THE NEW YORK TIMES
FEBRUARY 21, 2018
BY DAVID ALLEN
Classical superstars have long come together to form chamber groups, and there is a particularly distinguished tradition of doing that for Brahms’s piano trios. Just scan the internet for Artur Rubinstein, Jascha Heifetz and Emanuel Feuermann, say, or Myra Hess, Isaac Stern and Pablo Casals. Sometimes celebrity players struggle to curb their egos for the intimacy of group work — but when they do, the results can be stunning.
Certainly that’s the case with the pianist Emanuel Ax, the violinist Leonidas Kavakos and the cellist Yo-Yo Ma. On a recent, superb Sony recording of Brahms’s three trios, their individual personalities combine beautifully. During rehearsals for an American tour that includes a visit to Carnegie Hall on Thursday, they chose a favorite page from the works. The group picked the opening bars of the slow movement of the Piano Trio No. 3 in C minor, marked “Andante grazioso.”
It’s a page that is unusually sparse for Brahms, alternating between music for the violin and cello, in duet, and the piano alone. Here are edited excerpts from a conversation that was full of teasing and laughter, three artists clearly enjoying their time with one another.
Manny and Yo-Yo, you have been playing together for a long time.

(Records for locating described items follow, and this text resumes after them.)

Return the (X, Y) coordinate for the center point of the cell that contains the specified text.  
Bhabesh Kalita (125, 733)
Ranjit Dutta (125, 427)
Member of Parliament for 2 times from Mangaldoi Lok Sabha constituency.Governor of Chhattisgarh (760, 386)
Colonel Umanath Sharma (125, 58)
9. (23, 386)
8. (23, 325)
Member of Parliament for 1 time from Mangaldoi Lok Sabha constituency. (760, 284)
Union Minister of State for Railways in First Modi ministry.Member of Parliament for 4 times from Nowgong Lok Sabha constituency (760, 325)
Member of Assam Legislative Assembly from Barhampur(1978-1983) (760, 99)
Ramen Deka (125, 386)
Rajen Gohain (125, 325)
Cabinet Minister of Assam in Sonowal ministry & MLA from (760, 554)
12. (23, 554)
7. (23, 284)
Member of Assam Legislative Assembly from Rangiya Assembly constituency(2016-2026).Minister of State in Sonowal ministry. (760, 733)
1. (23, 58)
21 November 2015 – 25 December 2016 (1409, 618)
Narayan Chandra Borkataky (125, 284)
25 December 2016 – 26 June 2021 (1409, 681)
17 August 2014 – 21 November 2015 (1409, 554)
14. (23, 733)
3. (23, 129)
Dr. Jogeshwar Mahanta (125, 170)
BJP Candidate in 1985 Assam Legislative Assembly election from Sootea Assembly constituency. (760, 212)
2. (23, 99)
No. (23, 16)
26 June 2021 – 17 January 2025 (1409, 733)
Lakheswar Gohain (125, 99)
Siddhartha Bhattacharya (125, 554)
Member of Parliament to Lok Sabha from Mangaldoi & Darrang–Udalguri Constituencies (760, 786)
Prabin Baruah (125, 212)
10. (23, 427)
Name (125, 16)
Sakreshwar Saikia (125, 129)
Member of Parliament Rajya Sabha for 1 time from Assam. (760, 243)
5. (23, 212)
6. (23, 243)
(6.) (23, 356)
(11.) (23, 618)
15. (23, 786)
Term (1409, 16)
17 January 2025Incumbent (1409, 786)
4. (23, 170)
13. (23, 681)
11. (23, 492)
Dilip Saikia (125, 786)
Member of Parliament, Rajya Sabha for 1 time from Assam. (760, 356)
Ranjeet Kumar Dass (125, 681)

What has it been like to have Leonidas join an old partnership?
YO-YO MA It’s amazing to have a fellow string player. He does something; I see what he’s doing; and there’s some kind of recognition. It’s instantaneous; there’s no explanation for it.
EMANUEL AX When you’re doing music, if you get along personally, if you like each other, that’s 75 percent, or 80 percent, or 90 percent of everything.
LEONIDAS KAVAKOS It’s crucial, it’s absolutely existential.
MA You can’t get work done if there’s no trust, and if there’s no fun — meaning if you can be playful, if you can be vulnerable.
Does that help to bridge the gap between solo and chamber music?
AX I personally don’t think there’s that much difference. I guess for pianists, we’re always doing chamber music, because it’s left hand and right hand. So when you’re playing with a cello, you’re just adding another voice.
When we work on a piece, Yo-Yo will start out and say, “This should be like the sunrise, and that should be like the sunset.” And I start out by asking, “How come on the fourth beat there’s a dot, and there’s no dot on the third beat?” Eventually we come together, and I begin to see the sunrise, and I get him to check the dot.
MA Today he asked Leonidas to do something.
AX The face he made!
MA The thing is, he didn’t make a face! Leonidas, in his very nice way, said, “Well, I don’t quite see it that way.”
AX In other words, “What a schmuck!”
Of all the pages in Brahms’s three trios, why have you chosen this one?
AX We all had a lot of choices. I just thought it was intriguing that this has two meters, and that’s pretty unusual in the 19th century. You get this very lilting feel, but it looks like Stravinsky.
MA Or it feels like folk.
KAVAKOS There’s an asymmetry, but everybody at the end of the phrase feels calm and complete.
So is this typical of Brahms?
AX No, I wouldn’t say characteristic. It’s unusual to have a big section like this that’s completely separate voices.
KAVAKOS Sometimes you have that in the piano quartets.
AX Yes, and something like the D minor concerto has big areas of solo piano. But just the two instruments like this, that’s unusual. Maybe that’s why we picked it, too.
MA It’s so beautiful, and Manny plays it really gorgeously.
AX It’s not me, it’s Brahms.
MA But the way you do it is so organic. I’ve heard it played in a way that sounds awkward, and the way you play it, it’s like a little music box.
KAVAKOS This is like a lullaby. This gesture is like a caress, a little tenderness. It’s not easy, but I think what is amazing is that a composer who can be so complicated can all of a sudden do something like this. So simple — not totally symmetrical, but somehow, in the whole, it leaves you with a smile. And in this piece, which is so dramatic, no?
MA Very compact, right? It’s almost like late Beethoven. There’s no fat in it. Everything is just what it needs to be.
AX It’s also very wistful. T he second movement is unbelievably touching. There was a woman named Ilona Eibenschütz. She was a student of Clara Schumann’s, and when she was a young girl, she met Brahms. He played his last piano pieces for her, and on a 1950s BBC broadcast, she plays just the piano part of the trio’s second movement. I’m trying to copy her all the time, I want to play it just like her.